> **Work instructions**
Copy every one of the lines below without changing a single character.

Rows on where targets appear
· · · · · · ·

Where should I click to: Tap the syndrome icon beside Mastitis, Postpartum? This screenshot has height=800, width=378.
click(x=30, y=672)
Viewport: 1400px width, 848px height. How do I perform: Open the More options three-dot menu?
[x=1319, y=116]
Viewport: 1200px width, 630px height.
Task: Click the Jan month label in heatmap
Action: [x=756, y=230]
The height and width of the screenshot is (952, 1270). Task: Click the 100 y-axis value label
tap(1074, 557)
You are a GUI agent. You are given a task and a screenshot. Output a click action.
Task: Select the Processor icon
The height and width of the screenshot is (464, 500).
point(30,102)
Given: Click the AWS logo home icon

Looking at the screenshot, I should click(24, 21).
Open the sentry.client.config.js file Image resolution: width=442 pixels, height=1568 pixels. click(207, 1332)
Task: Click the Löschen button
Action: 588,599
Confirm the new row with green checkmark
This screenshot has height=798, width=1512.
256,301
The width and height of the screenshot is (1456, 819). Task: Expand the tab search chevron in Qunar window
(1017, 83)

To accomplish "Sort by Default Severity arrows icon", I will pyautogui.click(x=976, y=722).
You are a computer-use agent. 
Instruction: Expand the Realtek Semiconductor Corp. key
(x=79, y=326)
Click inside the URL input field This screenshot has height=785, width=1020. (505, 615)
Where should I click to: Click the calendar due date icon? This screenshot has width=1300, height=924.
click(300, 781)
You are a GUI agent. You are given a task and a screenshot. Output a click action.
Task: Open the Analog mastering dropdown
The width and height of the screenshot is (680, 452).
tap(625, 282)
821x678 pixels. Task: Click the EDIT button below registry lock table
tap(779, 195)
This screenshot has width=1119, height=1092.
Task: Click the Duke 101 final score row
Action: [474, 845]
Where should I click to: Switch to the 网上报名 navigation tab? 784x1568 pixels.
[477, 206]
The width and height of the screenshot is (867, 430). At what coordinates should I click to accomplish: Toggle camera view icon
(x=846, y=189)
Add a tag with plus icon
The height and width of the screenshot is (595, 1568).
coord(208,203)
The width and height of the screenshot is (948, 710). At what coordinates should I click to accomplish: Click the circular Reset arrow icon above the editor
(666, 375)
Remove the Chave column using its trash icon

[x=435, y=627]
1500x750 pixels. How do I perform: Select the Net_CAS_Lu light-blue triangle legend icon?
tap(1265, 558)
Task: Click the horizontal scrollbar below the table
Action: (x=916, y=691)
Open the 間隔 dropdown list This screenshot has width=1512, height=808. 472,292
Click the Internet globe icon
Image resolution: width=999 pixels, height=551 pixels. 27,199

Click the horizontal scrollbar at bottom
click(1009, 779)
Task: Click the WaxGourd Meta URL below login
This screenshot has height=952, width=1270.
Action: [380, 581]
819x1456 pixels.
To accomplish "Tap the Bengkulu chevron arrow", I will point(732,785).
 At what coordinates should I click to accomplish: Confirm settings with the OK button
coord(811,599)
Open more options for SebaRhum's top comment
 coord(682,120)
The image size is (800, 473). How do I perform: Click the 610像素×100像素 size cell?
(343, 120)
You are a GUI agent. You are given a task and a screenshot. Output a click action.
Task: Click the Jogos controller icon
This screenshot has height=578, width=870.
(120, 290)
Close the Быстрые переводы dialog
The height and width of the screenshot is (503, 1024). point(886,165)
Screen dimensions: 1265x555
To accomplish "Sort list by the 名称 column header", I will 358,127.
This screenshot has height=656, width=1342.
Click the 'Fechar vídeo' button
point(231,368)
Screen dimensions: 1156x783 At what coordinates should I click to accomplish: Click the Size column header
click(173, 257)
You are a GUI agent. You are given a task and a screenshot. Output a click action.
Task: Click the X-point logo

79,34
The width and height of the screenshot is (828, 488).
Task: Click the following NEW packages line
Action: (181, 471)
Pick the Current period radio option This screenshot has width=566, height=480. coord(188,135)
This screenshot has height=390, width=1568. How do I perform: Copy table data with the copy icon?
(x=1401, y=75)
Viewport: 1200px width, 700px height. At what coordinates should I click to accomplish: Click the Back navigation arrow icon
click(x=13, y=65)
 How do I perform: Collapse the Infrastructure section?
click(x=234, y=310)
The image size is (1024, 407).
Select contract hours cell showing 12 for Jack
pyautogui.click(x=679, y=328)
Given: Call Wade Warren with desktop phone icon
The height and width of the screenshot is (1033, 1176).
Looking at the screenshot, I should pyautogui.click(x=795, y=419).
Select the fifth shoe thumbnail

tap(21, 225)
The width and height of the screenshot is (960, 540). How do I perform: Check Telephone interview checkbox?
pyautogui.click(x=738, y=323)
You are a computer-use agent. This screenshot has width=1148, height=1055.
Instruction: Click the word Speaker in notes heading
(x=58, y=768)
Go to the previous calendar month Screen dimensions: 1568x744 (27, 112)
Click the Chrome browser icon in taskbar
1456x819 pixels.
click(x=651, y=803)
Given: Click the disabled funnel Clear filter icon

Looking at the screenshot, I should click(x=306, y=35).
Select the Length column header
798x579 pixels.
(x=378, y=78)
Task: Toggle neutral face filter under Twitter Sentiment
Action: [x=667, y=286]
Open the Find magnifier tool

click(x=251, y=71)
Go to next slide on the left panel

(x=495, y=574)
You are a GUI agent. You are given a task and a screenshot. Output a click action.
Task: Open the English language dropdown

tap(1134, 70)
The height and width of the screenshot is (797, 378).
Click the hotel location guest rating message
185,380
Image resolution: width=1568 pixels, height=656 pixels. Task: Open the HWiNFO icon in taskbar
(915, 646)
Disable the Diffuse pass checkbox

· · · · · · ·

> **Written response**
Where should I click to: Tap the syndrome icon beside Mastitis, Postpartum? This screenshot has height=800, width=378.
click(x=30, y=672)
Viewport: 1400px width, 848px height. How do I perform: Open the More options three-dot menu?
[x=1319, y=116]
Viewport: 1200px width, 630px height.
Task: Click the Jan month label in heatmap
Action: [x=756, y=230]
The height and width of the screenshot is (952, 1270). Task: Click the 100 y-axis value label
tap(1074, 557)
You are a GUI agent. You are given a task and a screenshot. Output a click action.
Task: Select the Processor icon
The height and width of the screenshot is (464, 500).
point(30,102)
Given: Click the AWS logo home icon

Looking at the screenshot, I should click(24, 21).
Open the sentry.client.config.js file Image resolution: width=442 pixels, height=1568 pixels. click(207, 1332)
Task: Click the Löschen button
Action: 588,599
Confirm the new row with green checkmark
This screenshot has height=798, width=1512.
256,301
The width and height of the screenshot is (1456, 819). Task: Expand the tab search chevron in Qunar window
(1017, 83)

To accomplish "Sort by Default Severity arrows icon", I will pyautogui.click(x=976, y=722).
You are a computer-use agent. 
Instruction: Expand the Realtek Semiconductor Corp. key
(x=79, y=326)
Click inside the URL input field This screenshot has height=785, width=1020. (505, 615)
Where should I click to: Click the calendar due date icon? This screenshot has width=1300, height=924.
click(300, 781)
You are a GUI agent. You are given a task and a screenshot. Output a click action.
Task: Open the Analog mastering dropdown
The width and height of the screenshot is (680, 452).
tap(625, 282)
821x678 pixels. Task: Click the EDIT button below registry lock table
tap(779, 195)
This screenshot has width=1119, height=1092.
Task: Click the Duke 101 final score row
Action: [474, 845]
Where should I click to: Switch to the 网上报名 navigation tab? 784x1568 pixels.
[477, 206]
The width and height of the screenshot is (867, 430). At what coordinates should I click to accomplish: Toggle camera view icon
(x=846, y=189)
Add a tag with plus icon
The height and width of the screenshot is (595, 1568).
coord(208,203)
The width and height of the screenshot is (948, 710). At what coordinates should I click to accomplish: Click the circular Reset arrow icon above the editor
(666, 375)
Remove the Chave column using its trash icon

[x=435, y=627]
1500x750 pixels. How do I perform: Select the Net_CAS_Lu light-blue triangle legend icon?
tap(1265, 558)
Task: Click the horizontal scrollbar below the table
Action: (x=916, y=691)
Open the 間隔 dropdown list This screenshot has width=1512, height=808. 472,292
Click the Internet globe icon
Image resolution: width=999 pixels, height=551 pixels. 27,199

Click the horizontal scrollbar at bottom
click(1009, 779)
Task: Click the WaxGourd Meta URL below login
This screenshot has height=952, width=1270.
Action: [380, 581]
819x1456 pixels.
To accomplish "Tap the Bengkulu chevron arrow", I will point(732,785).
 At what coordinates should I click to accomplish: Confirm settings with the OK button
coord(811,599)
Open more options for SebaRhum's top comment
 coord(682,120)
The image size is (800, 473). How do I perform: Click the 610像素×100像素 size cell?
(343, 120)
You are a GUI agent. You are given a task and a screenshot. Output a click action.
Task: Click the Jogos controller icon
This screenshot has height=578, width=870.
(120, 290)
Close the Быстрые переводы dialog
The height and width of the screenshot is (503, 1024). point(886,165)
Screen dimensions: 1265x555
To accomplish "Sort list by the 名称 column header", I will 358,127.
This screenshot has height=656, width=1342.
Click the 'Fechar vídeo' button
point(231,368)
Screen dimensions: 1156x783 At what coordinates should I click to accomplish: Click the Size column header
click(173, 257)
You are a GUI agent. You are given a task and a screenshot. Output a click action.
Task: Click the X-point logo

79,34
The width and height of the screenshot is (828, 488).
Task: Click the following NEW packages line
Action: (181, 471)
Pick the Current period radio option This screenshot has width=566, height=480. coord(188,135)
This screenshot has height=390, width=1568. How do I perform: Copy table data with the copy icon?
(x=1401, y=75)
Viewport: 1200px width, 700px height. At what coordinates should I click to accomplish: Click the Back navigation arrow icon
click(x=13, y=65)
 How do I perform: Collapse the Infrastructure section?
click(x=234, y=310)
The image size is (1024, 407).
Select contract hours cell showing 12 for Jack
pyautogui.click(x=679, y=328)
Given: Call Wade Warren with desktop phone icon
The height and width of the screenshot is (1033, 1176).
Looking at the screenshot, I should pyautogui.click(x=795, y=419).
Select the fifth shoe thumbnail

tap(21, 225)
The width and height of the screenshot is (960, 540). How do I perform: Check Telephone interview checkbox?
pyautogui.click(x=738, y=323)
You are a computer-use agent. This screenshot has width=1148, height=1055.
Instruction: Click the word Speaker in notes heading
(x=58, y=768)
Go to the previous calendar month Screen dimensions: 1568x744 (27, 112)
Click the Chrome browser icon in taskbar
1456x819 pixels.
click(x=651, y=803)
Given: Click the disabled funnel Clear filter icon

Looking at the screenshot, I should click(x=306, y=35).
Select the Length column header
798x579 pixels.
(x=378, y=78)
Task: Toggle neutral face filter under Twitter Sentiment
Action: [x=667, y=286]
Open the Find magnifier tool

click(x=251, y=71)
Go to next slide on the left panel

(x=495, y=574)
You are a GUI agent. You are given a task and a screenshot. Output a click action.
Task: Open the English language dropdown

tap(1134, 70)
The height and width of the screenshot is (797, 378).
Click the hotel location guest rating message
185,380
Image resolution: width=1568 pixels, height=656 pixels. Task: Open the HWiNFO icon in taskbar
(915, 646)
Disable the Diffuse pass checkbox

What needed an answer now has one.